**TEXT PROVIDED:**
Explanation behind arithmetic pointer post increment output in C

Question

void x(){

     int x[] = {9, 8, 7, 6, 5, 4, 3, 2, 1}; 
     int *p = x + 1;

         while (*p++ >5)
         printf ("%d ", *p); 
         printf ("\n");

}

Output: {7, 6, 5}

I wanted to double check my rationale behind what the proper output for this is, given the precedence and associativity in C.

When the function is called, it executes top down, taking no arguments.

First we have an array x of 9 elements.

Second we have a pointer p, which points to element x[1];

Third, we jump into the while loop, which is true for everytime *p++ > 5. What is evaluated first here is post incrementing the address of p++, so for the first element x[1], we have a value of 8 which is greater than 5, so p is incremented (p++ = x[2] = 7) x[2] = 7 becomes the new *p value (since it points to x[2] now) and 7 is printed.

Next we have 7 which is greater than 5, p is incremented (p++ = x[3] = 6) so 6 is printed and then we have 6 which is still greater than 5, p is incremented (p++ = x[4] = 5) so 5 is printed, we have so far {7, 6, 5} printed.

Then we evaluate the position of x[4] which is 5, which is not greater than 5, so we jump out of the while loop and ends up with the output. {7, 6, 5}.

Is my reasoning for this question correct?

Answer 1

*p++ -> post increment/pre increment operator is having high precedence level than dereference operator. First pointer p is incremented. If it is pre increment operator than p is incremented to next address and then pointer is dereferenced. But in case of post increment the pointer increment will be postponed until the pending operation on the pointer p is completed i.e. dereferencing operation.

Your understanding is correct.

Answer 2

Is my reasoning for this question correct?

Yes, aside from step 3.

while (*p++ >5)

*p++ > 5 retrieves the value of p: the first time a pointer to x[1] or 8. That original value of p is used to de-referenced and fetch the int 8. 8 is compared to 5.

Sometime during the above, p is incremented - before the next sequence point. C does not specify when the that happens other than the value used to de-reference was the original value of pointer p.

**DATASET EXTRACT:**
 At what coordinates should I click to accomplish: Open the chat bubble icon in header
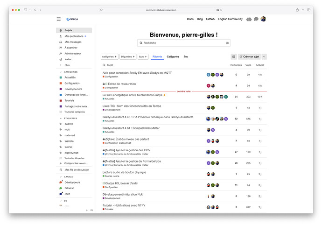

**CHALLENGES:**
1. Check the following statements against the thread on pointer post-increment in C. For each, answer yes or no and quote the words of the thread that settle it.
(a) The pointer p starts out pointing to x[1].
(b) Answer 2 says C specifies exactly when p gets incremented.
(c) Answer 1 tells the asker that their understanding is correct.
2. Using the thread on pointer post-increment in C, answer each question:
(a) How many elements does the array x hold?
(b) What output is given for the function?
(c) Which step of the asker's reasoning does Answer 2 take exception to?
3. Write the next part of the thread on pointer post-increment in C, picking up right after its final sentence.
The listing plays no part in what is asked here.

**WRITTEN RESPONSES:**
1.
(a) Yes: "which points to element x[1]"
(b) No: "C does not specify when the that happens"
(c) Yes: "Your understanding is correct."

2.
(a) 9
(b) {7, 6, 5}
(c) Step 3

3.
Answer 3

Postfix increment/decrement have high precedence, but the actual increment or decrement of the operand is delayed (to be accomplished sometime before the statement completes execution). So in the statement y = x * z++; the current value of z is used to evaluate the expression (i.e., z++ evaluates to z) and z only incremented after all else is done

Answer 4

Is my reasoning for this question correct?

Since the lines

 while (*p++ >5)
     printf ("%d ", *p);

in a more simple form is equivalent to

 while (*p >5)
 {
     p = p + 1;           // Or: p++; Or: ++p;
     printf ("%d ", *p);

 }

then yes, your reasoning is correct

If you are at beginner level I'll recommend that you avoid using pre-increment (++x) and post-increment (x++) in complex expressions. They are the cause of so many beginner mistakes. Only use them as single expressions. Keeping things simple, avoids many bugs.

Answer 5

You can imagine the while statement

while (*p++ >5)

the following way

while ( 1 )
{
    int *tmp = p;
    ++p;
    int value = *tmp;

    if ( !( value > 5 ) ) break; 
    //...
}

As you can see neither element of the array is changed.

Initially p points to x[1]. So the value of x[1] is compared with 5 while the pointer p itself moves one position right and inside the body of the loop it points to x[2] and the value of x[2] is outputted. And so on.

Take into account that the postincrement operator has higher priotity than the dereferencing operator and the value of the postincrement operator is the value of its operand before incrementing.

Consider also this simple demonstrative program.

#include <stdio.h>

int main(void)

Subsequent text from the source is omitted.